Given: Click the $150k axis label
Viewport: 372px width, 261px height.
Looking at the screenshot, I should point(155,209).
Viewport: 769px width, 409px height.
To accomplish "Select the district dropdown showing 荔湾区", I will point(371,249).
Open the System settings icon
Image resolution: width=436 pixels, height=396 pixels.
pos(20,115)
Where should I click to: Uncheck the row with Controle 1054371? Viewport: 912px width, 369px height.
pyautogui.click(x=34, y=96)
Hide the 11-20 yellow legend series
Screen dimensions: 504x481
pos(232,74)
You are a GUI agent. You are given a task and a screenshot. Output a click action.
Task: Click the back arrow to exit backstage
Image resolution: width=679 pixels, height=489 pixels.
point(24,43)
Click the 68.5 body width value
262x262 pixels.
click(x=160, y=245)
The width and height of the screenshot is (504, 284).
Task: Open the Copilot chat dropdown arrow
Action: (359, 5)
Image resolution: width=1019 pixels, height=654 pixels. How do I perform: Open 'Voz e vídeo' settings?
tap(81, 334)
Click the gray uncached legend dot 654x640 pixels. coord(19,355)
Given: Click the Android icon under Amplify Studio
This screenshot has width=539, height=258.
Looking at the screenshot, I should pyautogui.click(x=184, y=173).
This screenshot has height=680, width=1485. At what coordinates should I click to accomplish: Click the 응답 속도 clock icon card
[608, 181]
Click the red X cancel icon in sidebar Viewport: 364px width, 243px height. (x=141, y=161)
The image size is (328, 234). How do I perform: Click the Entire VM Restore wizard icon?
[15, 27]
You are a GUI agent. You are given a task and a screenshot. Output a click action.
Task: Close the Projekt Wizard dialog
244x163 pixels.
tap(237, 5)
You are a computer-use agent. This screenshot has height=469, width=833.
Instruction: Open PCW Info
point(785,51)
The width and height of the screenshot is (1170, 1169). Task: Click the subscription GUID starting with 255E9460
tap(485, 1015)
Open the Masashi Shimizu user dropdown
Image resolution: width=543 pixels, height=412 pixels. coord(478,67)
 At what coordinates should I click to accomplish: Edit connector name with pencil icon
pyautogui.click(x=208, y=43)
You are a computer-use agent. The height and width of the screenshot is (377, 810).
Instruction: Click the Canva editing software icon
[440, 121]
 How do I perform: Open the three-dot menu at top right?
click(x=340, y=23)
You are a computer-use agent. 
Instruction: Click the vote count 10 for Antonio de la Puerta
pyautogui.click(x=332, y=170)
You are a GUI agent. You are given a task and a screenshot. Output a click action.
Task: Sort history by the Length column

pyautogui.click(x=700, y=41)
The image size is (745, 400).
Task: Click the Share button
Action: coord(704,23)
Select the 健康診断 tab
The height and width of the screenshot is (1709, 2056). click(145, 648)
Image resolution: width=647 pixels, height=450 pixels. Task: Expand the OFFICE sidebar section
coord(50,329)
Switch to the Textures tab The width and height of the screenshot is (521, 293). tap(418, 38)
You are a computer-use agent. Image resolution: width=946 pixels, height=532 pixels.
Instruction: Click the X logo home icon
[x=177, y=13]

* * * *

◆ OBJECTIVE ◆
Copy out the material word for word, starting with the line that contains "Viewport: 769px width, 409px height." and going on through the line that contains "pos(232,74)".

◆ REPLY ◆
Viewport: 769px width, 409px height.
To accomplish "Select the district dropdown showing 荔湾区", I will point(371,249).
Open the System settings icon
Image resolution: width=436 pixels, height=396 pixels.
pos(20,115)
Where should I click to: Uncheck the row with Controle 1054371? Viewport: 912px width, 369px height.
pyautogui.click(x=34, y=96)
Hide the 11-20 yellow legend series
Screen dimensions: 504x481
pos(232,74)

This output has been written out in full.